Data records:

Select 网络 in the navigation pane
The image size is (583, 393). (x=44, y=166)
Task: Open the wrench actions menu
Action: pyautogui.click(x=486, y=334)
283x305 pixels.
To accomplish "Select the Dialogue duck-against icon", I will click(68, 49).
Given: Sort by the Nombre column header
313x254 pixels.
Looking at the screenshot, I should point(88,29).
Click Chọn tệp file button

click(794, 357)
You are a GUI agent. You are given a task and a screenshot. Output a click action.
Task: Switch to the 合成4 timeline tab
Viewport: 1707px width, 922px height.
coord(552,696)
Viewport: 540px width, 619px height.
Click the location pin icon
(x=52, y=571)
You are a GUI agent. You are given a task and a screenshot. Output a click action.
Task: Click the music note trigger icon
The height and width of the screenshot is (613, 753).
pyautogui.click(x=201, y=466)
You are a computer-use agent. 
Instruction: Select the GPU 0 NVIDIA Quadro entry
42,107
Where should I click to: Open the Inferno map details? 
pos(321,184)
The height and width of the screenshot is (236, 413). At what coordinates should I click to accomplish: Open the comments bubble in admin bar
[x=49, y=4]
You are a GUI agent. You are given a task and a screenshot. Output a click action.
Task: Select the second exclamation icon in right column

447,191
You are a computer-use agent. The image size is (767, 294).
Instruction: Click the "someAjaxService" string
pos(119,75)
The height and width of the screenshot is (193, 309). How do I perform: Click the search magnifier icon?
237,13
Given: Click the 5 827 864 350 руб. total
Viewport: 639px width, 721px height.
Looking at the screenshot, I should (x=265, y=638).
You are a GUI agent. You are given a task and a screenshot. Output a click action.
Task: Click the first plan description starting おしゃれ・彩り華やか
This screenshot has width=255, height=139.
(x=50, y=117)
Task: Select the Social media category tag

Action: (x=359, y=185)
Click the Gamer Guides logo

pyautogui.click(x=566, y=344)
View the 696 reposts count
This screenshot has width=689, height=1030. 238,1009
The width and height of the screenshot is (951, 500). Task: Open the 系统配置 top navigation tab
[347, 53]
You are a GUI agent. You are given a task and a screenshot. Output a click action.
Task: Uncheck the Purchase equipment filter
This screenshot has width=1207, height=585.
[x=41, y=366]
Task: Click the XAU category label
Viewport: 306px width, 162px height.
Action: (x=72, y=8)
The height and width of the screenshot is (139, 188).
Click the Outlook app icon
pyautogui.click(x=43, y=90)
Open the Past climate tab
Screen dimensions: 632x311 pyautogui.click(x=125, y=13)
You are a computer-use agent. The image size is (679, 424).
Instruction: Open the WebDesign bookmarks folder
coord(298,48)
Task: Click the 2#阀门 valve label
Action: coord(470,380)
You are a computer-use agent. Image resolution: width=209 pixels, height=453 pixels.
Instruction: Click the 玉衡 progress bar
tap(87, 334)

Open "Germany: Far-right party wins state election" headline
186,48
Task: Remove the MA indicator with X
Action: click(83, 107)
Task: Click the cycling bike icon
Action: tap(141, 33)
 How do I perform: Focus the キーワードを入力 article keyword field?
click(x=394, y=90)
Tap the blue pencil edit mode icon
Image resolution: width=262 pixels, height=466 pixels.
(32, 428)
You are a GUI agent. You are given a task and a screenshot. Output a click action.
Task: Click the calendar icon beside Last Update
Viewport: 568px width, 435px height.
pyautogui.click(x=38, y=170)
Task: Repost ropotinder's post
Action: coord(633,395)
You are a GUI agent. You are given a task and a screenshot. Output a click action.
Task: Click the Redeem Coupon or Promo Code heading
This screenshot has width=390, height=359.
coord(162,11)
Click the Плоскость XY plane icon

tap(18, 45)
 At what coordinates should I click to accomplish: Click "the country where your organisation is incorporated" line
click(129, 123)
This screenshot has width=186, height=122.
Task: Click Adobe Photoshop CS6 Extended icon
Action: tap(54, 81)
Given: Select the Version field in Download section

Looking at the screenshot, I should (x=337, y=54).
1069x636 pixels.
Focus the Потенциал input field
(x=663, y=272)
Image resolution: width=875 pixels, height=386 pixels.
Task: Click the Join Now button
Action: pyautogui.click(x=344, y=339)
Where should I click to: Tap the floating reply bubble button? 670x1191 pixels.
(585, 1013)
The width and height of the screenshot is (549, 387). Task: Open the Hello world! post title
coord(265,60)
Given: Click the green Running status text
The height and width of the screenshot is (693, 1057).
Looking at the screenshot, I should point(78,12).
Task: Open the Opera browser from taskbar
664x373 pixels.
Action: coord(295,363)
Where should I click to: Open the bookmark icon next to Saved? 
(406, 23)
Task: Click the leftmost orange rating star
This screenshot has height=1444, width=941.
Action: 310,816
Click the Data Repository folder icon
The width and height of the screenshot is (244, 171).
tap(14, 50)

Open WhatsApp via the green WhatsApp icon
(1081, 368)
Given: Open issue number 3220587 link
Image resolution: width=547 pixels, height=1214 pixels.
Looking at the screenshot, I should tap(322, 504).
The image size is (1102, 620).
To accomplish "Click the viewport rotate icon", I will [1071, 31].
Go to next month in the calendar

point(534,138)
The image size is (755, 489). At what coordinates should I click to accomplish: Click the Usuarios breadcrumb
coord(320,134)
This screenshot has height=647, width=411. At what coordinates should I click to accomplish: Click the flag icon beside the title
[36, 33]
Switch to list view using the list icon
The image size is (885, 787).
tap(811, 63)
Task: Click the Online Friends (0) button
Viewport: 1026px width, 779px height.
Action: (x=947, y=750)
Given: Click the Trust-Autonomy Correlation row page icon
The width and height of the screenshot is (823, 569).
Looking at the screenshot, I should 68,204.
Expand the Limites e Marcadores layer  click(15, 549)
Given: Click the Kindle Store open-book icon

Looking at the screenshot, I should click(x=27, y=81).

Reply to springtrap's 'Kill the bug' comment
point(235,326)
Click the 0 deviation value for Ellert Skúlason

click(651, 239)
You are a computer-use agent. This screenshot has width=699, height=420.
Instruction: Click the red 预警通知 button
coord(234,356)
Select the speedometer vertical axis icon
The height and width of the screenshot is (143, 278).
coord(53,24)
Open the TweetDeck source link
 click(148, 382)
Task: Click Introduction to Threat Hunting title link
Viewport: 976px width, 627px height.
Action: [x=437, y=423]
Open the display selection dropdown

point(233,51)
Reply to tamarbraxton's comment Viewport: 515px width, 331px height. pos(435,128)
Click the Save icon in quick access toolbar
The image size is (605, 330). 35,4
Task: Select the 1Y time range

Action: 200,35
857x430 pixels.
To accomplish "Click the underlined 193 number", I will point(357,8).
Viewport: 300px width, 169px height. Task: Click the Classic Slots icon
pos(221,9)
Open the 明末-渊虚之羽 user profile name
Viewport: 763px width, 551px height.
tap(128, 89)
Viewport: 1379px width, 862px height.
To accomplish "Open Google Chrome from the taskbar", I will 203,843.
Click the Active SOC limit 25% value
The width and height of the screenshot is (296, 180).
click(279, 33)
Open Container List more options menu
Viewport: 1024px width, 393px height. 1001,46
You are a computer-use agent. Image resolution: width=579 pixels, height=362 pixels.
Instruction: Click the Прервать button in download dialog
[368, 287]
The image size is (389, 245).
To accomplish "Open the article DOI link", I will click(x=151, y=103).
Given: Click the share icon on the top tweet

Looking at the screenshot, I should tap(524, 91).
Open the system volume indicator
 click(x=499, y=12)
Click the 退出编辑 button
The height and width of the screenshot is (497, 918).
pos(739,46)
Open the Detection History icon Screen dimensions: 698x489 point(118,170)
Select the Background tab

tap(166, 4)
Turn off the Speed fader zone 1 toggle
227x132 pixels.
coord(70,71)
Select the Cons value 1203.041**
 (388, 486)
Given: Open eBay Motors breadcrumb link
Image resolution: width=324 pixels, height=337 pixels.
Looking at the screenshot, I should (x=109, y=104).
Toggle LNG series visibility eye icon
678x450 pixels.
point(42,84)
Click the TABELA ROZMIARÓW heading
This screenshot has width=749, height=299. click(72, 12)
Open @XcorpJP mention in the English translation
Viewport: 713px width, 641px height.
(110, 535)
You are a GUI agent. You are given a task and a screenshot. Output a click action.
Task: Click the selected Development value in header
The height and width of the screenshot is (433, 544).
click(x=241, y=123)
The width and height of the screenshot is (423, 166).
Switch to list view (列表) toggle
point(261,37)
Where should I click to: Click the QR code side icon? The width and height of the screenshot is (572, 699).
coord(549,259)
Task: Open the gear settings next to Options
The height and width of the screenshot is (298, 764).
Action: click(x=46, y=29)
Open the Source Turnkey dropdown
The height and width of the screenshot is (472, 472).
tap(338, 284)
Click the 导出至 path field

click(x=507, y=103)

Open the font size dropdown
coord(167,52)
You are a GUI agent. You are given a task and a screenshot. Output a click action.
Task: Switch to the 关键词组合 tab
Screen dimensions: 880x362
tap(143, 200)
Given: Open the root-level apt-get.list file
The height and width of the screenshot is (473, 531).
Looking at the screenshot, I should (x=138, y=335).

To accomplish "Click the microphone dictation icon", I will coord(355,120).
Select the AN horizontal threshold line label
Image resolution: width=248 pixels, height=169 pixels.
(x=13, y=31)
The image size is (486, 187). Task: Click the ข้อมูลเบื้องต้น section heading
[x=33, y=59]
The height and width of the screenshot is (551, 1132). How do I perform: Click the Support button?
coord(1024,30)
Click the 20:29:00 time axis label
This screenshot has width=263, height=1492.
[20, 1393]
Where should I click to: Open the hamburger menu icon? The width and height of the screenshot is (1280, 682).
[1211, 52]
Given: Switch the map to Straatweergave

What the exercise asks: Filter this listing and copy only the lines holding the word "from".

Output for this exercise:
Task: Open the Opera browser from taskbar
To accomplish "Open Google Chrome from the taskbar", I will 203,843.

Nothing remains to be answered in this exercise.